(Exercise)
When a line in the records contains the string "Home", copy that line.

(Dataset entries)
--------------------------------
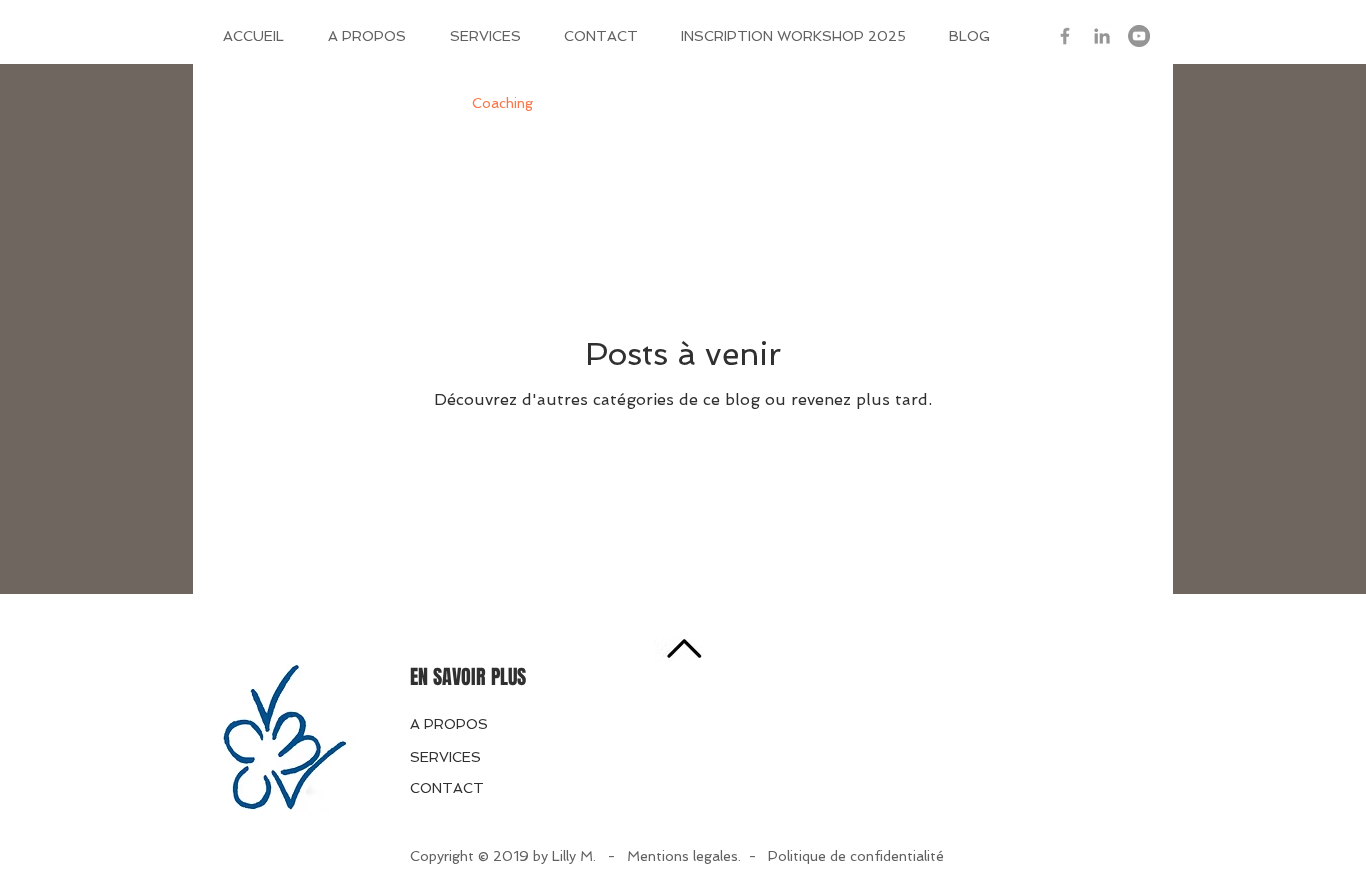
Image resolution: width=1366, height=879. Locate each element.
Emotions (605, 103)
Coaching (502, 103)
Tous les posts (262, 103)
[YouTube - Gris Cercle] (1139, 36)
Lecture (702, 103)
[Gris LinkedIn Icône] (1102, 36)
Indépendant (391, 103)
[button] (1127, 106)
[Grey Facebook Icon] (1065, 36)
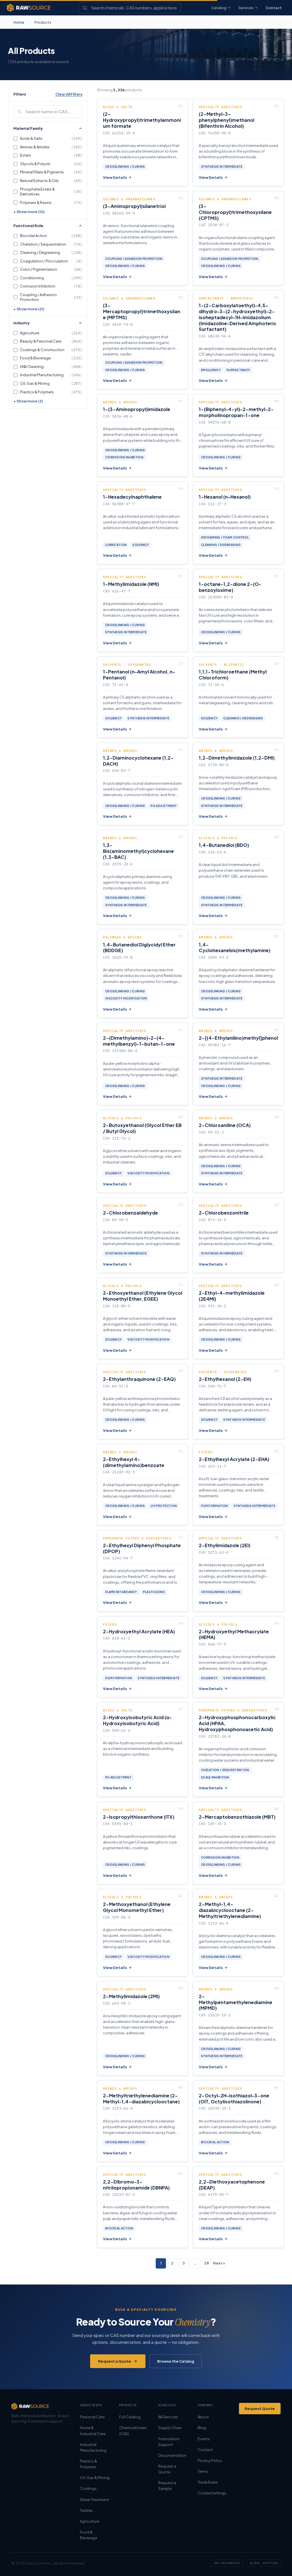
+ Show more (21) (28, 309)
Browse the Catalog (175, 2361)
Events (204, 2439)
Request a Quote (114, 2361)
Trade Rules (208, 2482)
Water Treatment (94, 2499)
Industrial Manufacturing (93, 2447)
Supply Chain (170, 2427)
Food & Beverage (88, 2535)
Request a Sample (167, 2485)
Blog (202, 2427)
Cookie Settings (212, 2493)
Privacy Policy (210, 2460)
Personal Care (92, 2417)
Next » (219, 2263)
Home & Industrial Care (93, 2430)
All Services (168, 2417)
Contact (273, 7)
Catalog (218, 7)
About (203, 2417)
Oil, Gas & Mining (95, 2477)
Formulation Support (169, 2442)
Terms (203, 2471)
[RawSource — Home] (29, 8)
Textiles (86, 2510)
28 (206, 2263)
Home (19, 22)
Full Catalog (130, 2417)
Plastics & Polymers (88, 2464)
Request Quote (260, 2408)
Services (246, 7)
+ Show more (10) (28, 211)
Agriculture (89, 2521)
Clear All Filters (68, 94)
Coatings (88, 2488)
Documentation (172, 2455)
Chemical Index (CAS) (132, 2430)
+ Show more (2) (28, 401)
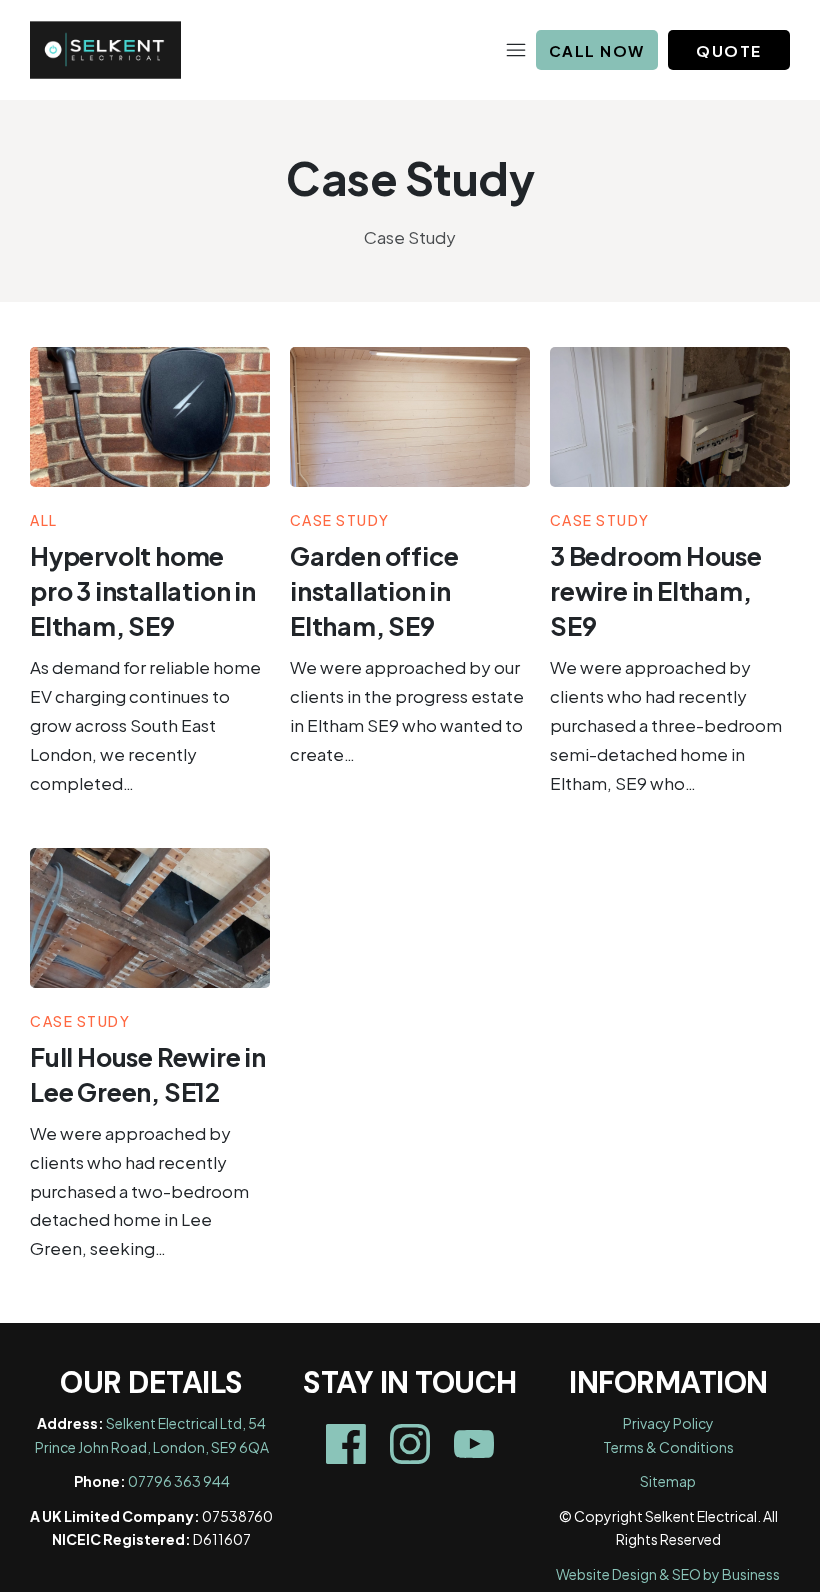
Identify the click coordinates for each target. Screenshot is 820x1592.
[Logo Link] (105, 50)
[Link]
--------------------------------
(Solution to this exercise)
Home & Industrial Care (93, 2430)
[RawSource — Home] (29, 8)
Home (19, 22)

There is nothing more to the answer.